Perante a legislação eleitoral, o termo não existe. Todavia, em função das informações e do interesse público que refletem nos veículos de comunicação, o Tribunal Superior Eleitoral, através do seu poder de disciplinar questões que julga convenientes, reconheceu esta figura e lhe regulou alguns direitos. Dentre estes, o principal prevê a possibilidade da realização de programas de debates ou entrevistas entre pré-candidatos/as pelas empresas de rádio e televisão.
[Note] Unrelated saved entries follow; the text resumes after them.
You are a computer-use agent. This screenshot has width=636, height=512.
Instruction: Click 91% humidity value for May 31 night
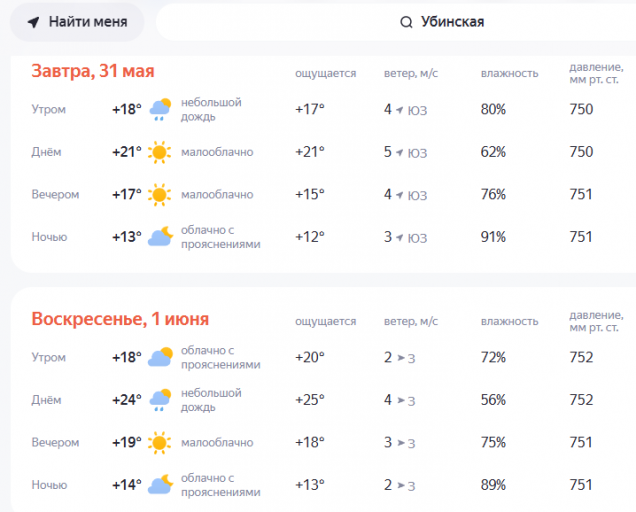click(493, 237)
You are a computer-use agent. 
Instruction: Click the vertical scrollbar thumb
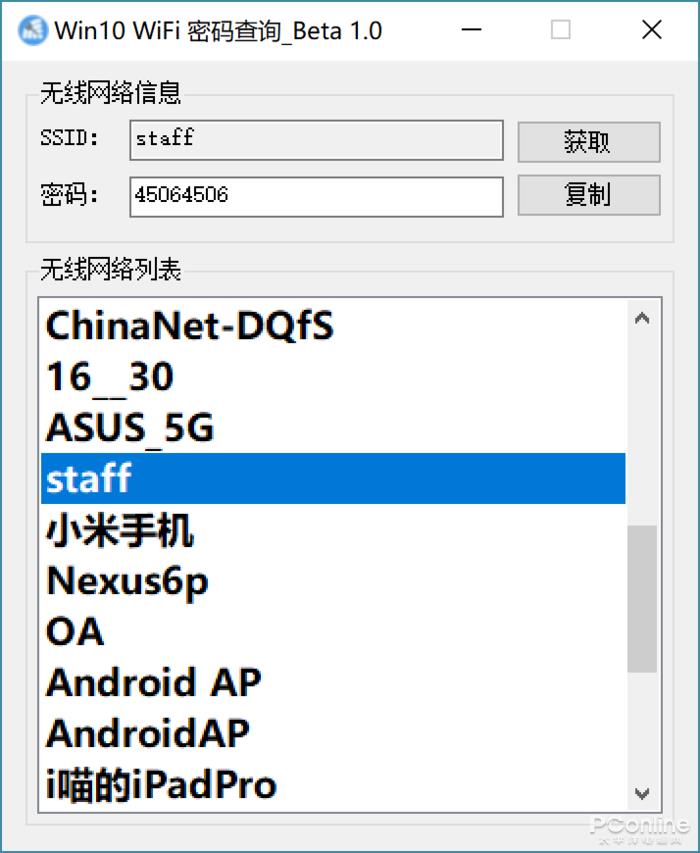coord(642,598)
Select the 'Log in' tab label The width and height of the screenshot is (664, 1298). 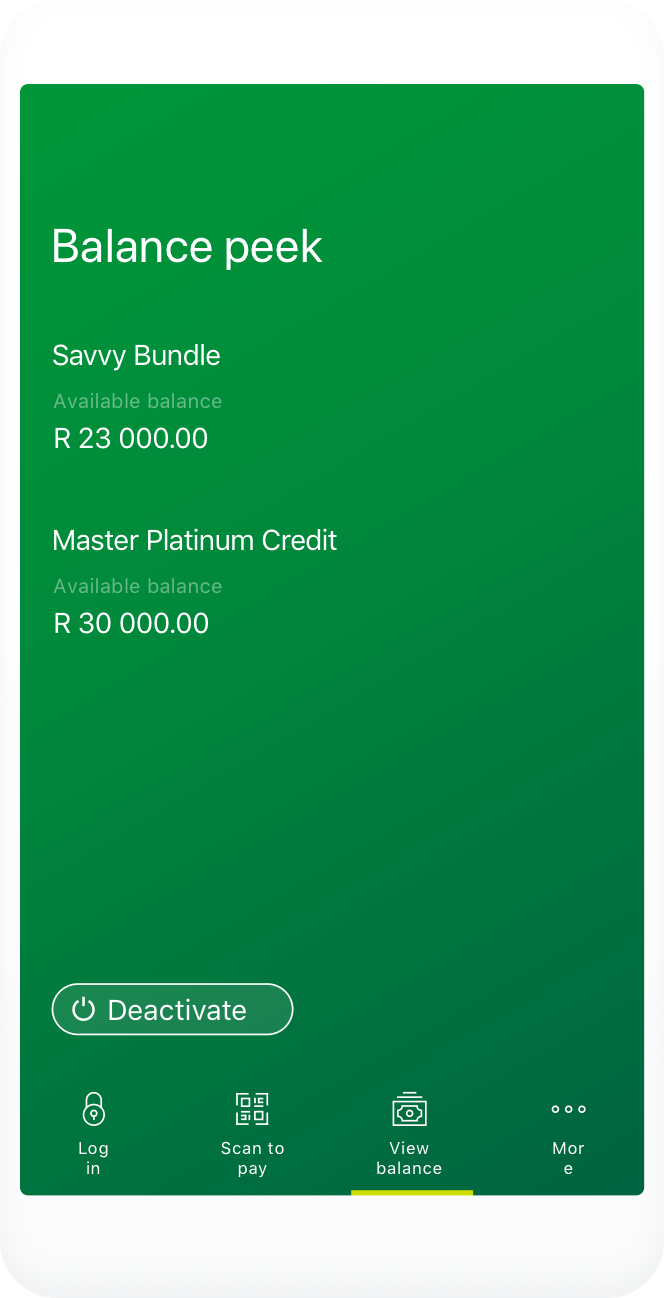(x=93, y=1158)
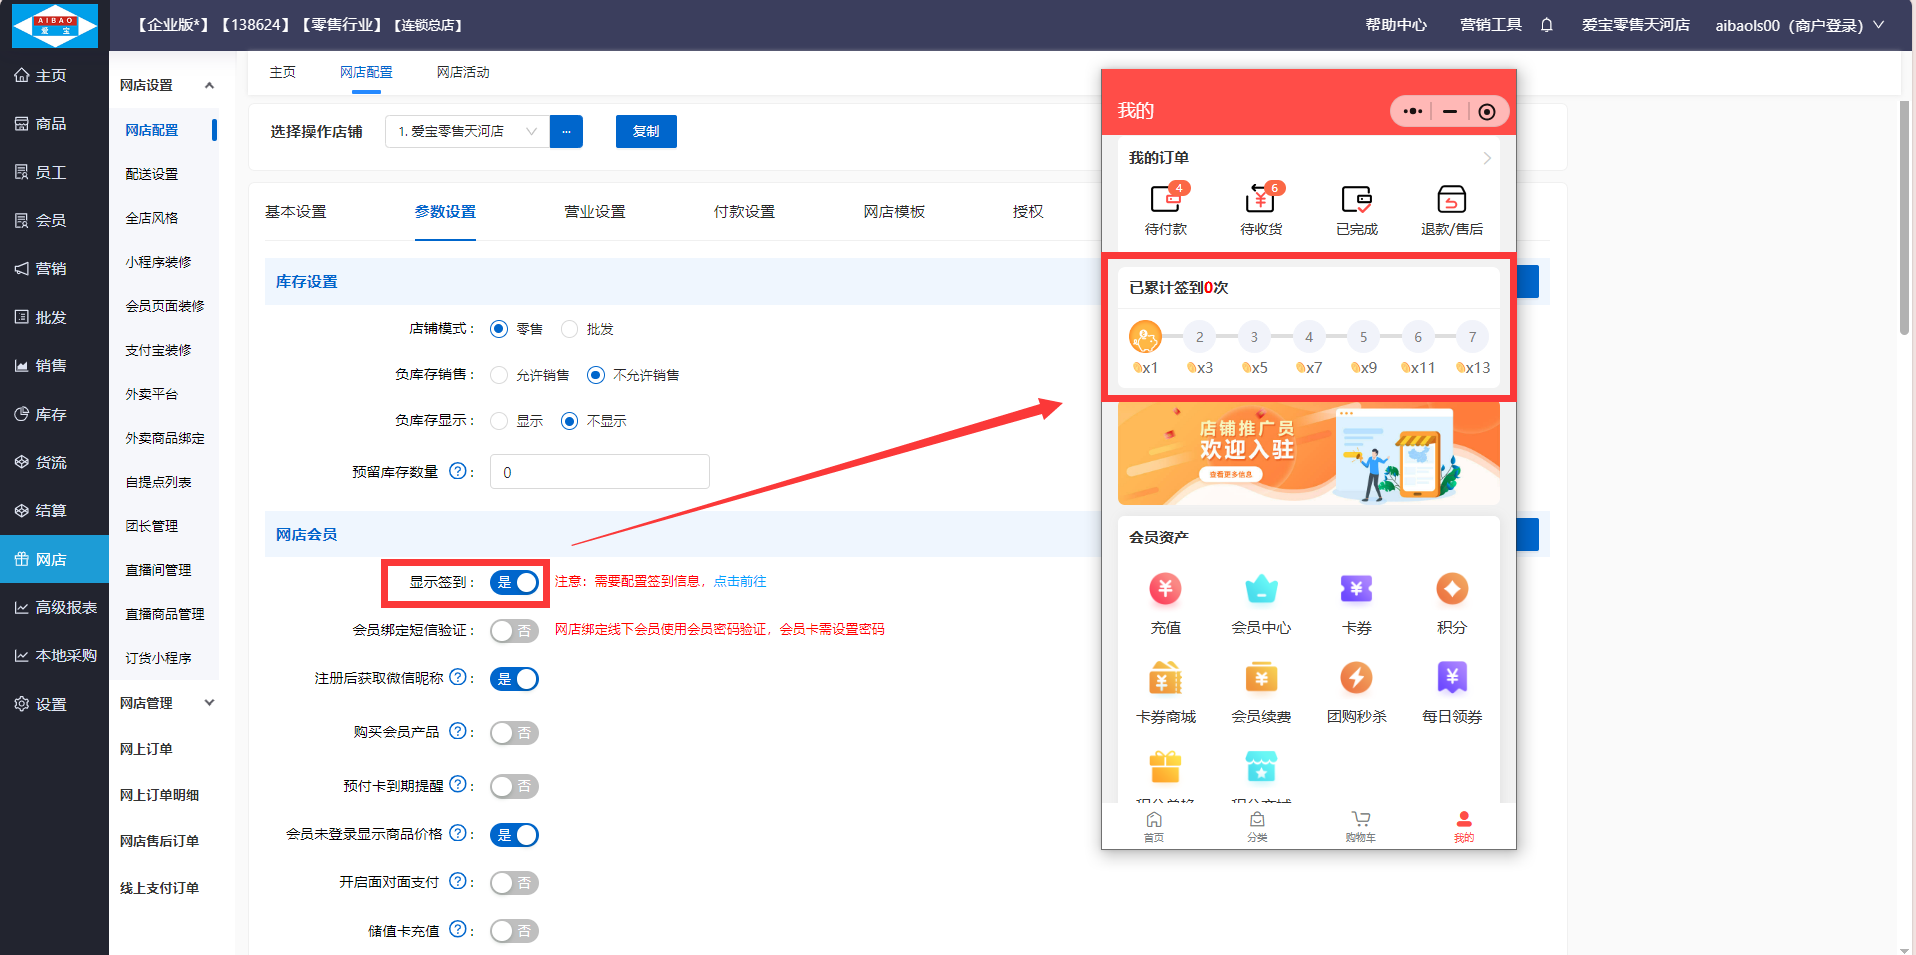Select the 批发 store mode radio
This screenshot has width=1916, height=955.
click(570, 329)
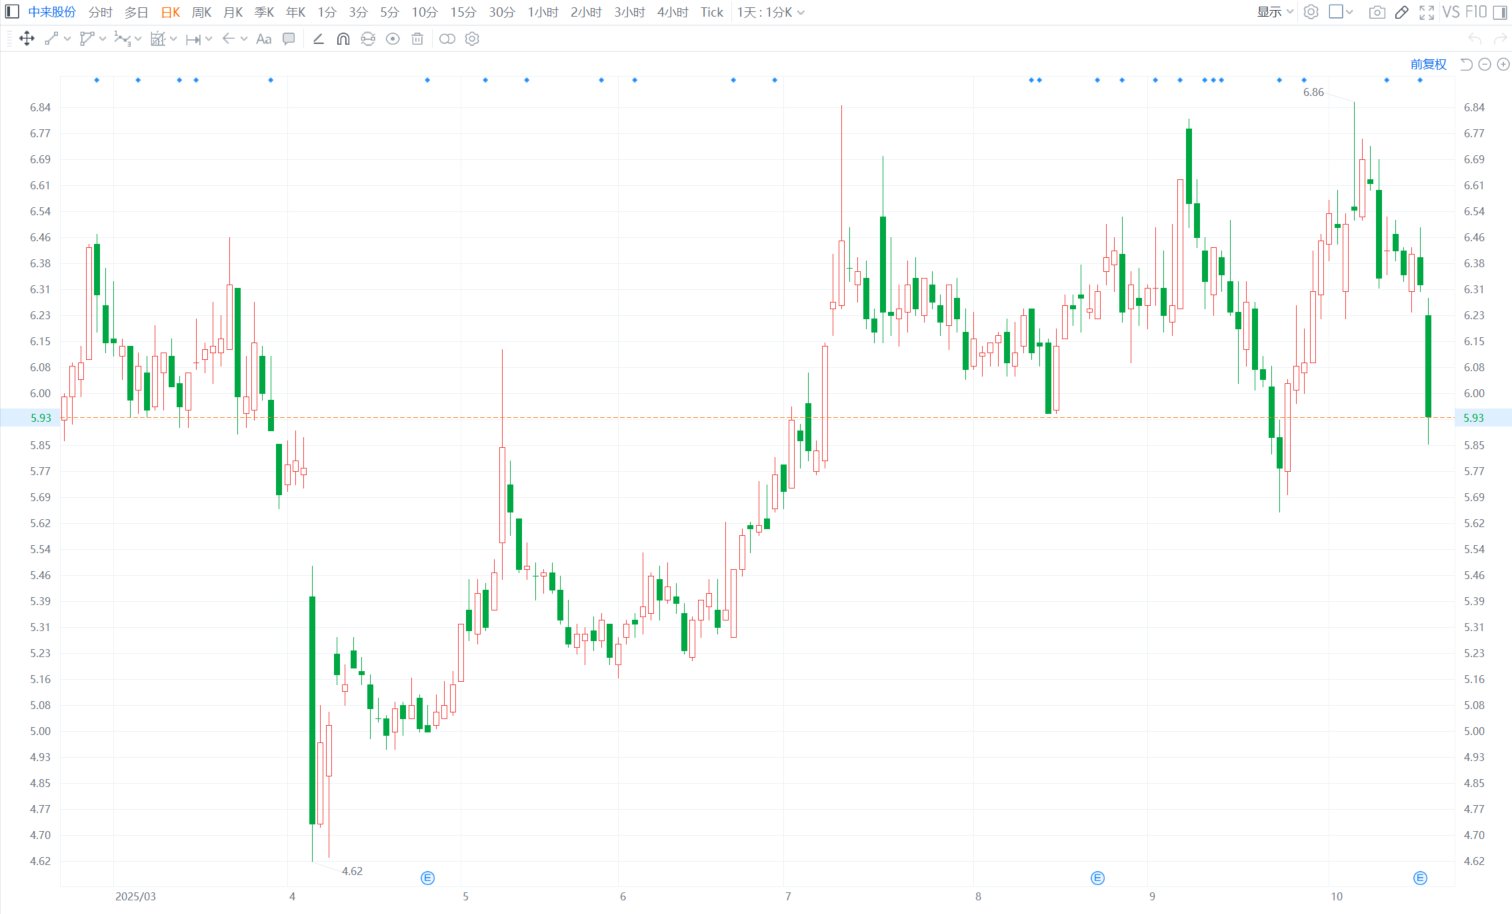Switch to the 周K tab
1512x914 pixels.
point(202,12)
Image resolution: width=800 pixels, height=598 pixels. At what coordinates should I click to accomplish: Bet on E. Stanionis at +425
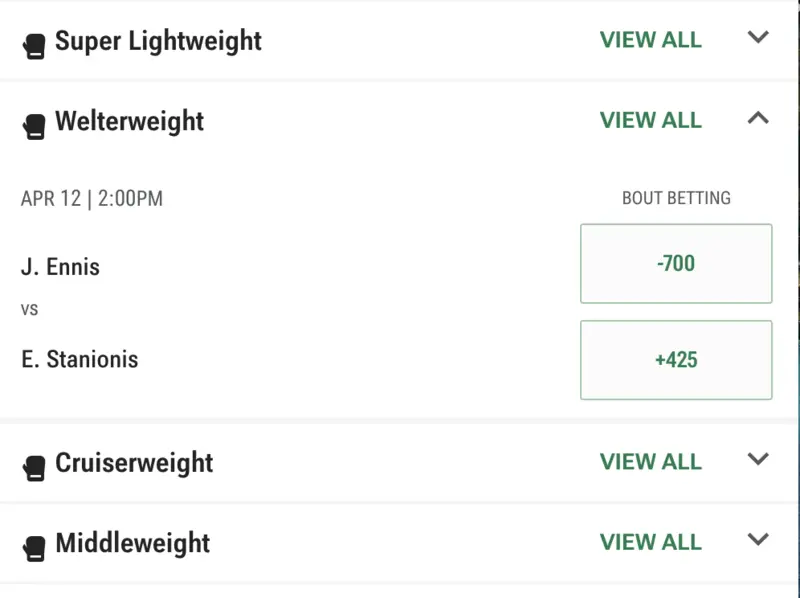(x=676, y=360)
Neste sentido, o Tribunal fez constar expressa autorização nas resoluções que regulamentaram as eleições mais recentes. Tais eventos, contudo, ficam condicionados à garantia de igualdade de oportunidades para aqueles que se encontram em situações semelhantes.

O mesmo entendimento vale para as entrevistas. Desenvolver comentários ou críticas sobre a administração pública sem pedir votos ou declinar virtudes aptas a influenciar o eleitorado não caracteriza propaganda eleitoral antecipada. Vedado é defender plataformas e propostas eleitorais bem como traçar paralelos e comparações com administrações anteriores. Tratamentos privilegiados ou excessivos em relação à determinada candidatura também poderão ser investigados e punidos pela Justiça Eleitoral.

Sobre isto, aliás, recentemente, o TSE, num importante julgamento, absolveu uma Senadora que no primeiro semestre do ano eleitoral, portanto anteriormente ao período vedado pela legislação, concedeu dezenas de entrevistas onde foram tratados temas do interesse político-comunitários. Segundo os ministros, não houve a configuração de abuso do poder econômico por uso indevido de meio de comunicação social. A jurisprudência do TSE também admite a possibilidade de prestação de contas, ao eleitor, das realizações do mandatário de cargo eletivo anteriormente exercido.

Já a utilização dos programas partidários para exaltação de feitos de pré-candidatos, em exclusiva promoção pessoal e sob nítido caráter eleitoral, configura propaganda antecipada. Porém, de acordo com aquele mesmo Tribunal, “a participação de parlamentar ou governante em propaganda partidária, ainda que na exposição de seu desempenho como agente público e sob a exploração de irregularidades na administração confiada a partido de orientação política em relação à qual se oponham, desde que voltada à exibição de ações e programas relacionados à aplicação dos princípios e do ideário político da agremiação a que são filiados, notadamente quanto a temas de interesse político-comunitário, não caracteriza simples promoção pessoal ou propaganda de cunho eleitoral”  

Há, portanto, necessidade de prudência. Afinal, a questão gira em torno da regulação de fatos notórios envolvendo o direito à informação que, por sua vez, corresponde a um instrumento capaz de oportunizar esclarecimentos à população e aperfeiçoar o exercício da Democracia.